La alarma está para las 3:00 a.m., la partida es a las 5:00 a.m., pero los números y chips los entregan desde las 4:00 a.m. y además se realiza un nuevo pesaje.


Suministros para la carrera.


Ya a las 4:00 a.m. el ambiente contagia adrenalina, está frio pero no tanto como en ocasiones puede ser, no hay nieve en el tope de la montaña, será una carrera con buen clima dentro de los estándares de Western States. Estamos todos locos por salir a correr y nuestros familiares y amigos hasta con más animo que nosotros, nos despedimos y listos, fuera.


En el lobby del hotel, 4:46 a.m. Luima, Wendy, Davianty, María, Manuel, Humberto, los quiero de corazón.



 Vamos con la versión mala del evento.

Hay tantos factores que se combinan cuando vamos a un evento de esta magnitud donde además hay que hacer un viaje tan largo, que saber interpretar las diferentes sensaciones se hacen un poco difícil, por eso no supimos hasta el último momento qué nos pasaba.

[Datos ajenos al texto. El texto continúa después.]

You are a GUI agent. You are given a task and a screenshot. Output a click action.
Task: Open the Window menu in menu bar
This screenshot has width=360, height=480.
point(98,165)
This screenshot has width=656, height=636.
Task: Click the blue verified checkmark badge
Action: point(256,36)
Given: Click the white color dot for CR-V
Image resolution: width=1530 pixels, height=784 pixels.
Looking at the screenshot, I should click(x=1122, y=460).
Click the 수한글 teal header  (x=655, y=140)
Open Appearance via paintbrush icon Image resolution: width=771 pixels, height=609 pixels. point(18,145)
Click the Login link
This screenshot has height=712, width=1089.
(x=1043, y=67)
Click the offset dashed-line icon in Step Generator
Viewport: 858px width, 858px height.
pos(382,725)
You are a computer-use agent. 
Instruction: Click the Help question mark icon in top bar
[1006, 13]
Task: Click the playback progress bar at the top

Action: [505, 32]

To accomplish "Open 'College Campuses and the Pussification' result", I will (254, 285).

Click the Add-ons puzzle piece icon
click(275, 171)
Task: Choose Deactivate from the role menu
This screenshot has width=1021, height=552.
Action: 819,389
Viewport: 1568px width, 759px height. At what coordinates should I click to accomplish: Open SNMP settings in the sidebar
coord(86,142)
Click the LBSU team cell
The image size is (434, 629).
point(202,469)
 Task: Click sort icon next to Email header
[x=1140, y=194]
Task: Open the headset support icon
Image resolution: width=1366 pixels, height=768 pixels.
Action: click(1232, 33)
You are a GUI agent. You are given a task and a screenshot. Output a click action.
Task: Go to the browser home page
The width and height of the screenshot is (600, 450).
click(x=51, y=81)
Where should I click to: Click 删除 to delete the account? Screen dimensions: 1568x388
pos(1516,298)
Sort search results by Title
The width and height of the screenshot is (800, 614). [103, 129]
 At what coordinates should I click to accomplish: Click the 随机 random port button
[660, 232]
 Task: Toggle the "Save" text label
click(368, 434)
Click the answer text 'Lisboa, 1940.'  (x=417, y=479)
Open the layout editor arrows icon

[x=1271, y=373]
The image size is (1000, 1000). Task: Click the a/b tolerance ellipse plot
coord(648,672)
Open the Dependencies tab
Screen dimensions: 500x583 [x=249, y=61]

Tan pronto llegamos a Squaw, fuimos a una charla para que los equipos supieran cómo llegar a los diferentes puntos y comportarse en esos lugares, de ahí fuimos a almorzar y luego vimos por primera vez la línea de salida. Después fuimos a descansar para luego ir a correr un poco y aflojar las piernas, ya que teníamos dos días viajando y ya el cuerpo necesitaba calentarse. Desde ese almuerzo algo comenzó a estar mal, nunca pude hacer bien la digestión, al punto que salí a correr y me detuve y fui a descansar de nuevo, dos horas más tarde salí a trotar y me fue mejor, pero no tanto. Comenzamos con las conjeturas, que me había caído mal el almuerzo. ¿Pero en serio, que pizza me caiga mal a mí?. Eso no está registrado en ningún archivo lógico ni posible, pizza nunca me puede caer mal a mí. También pensamos que la altura donde nos encontrábamos podía ser un factor, etc.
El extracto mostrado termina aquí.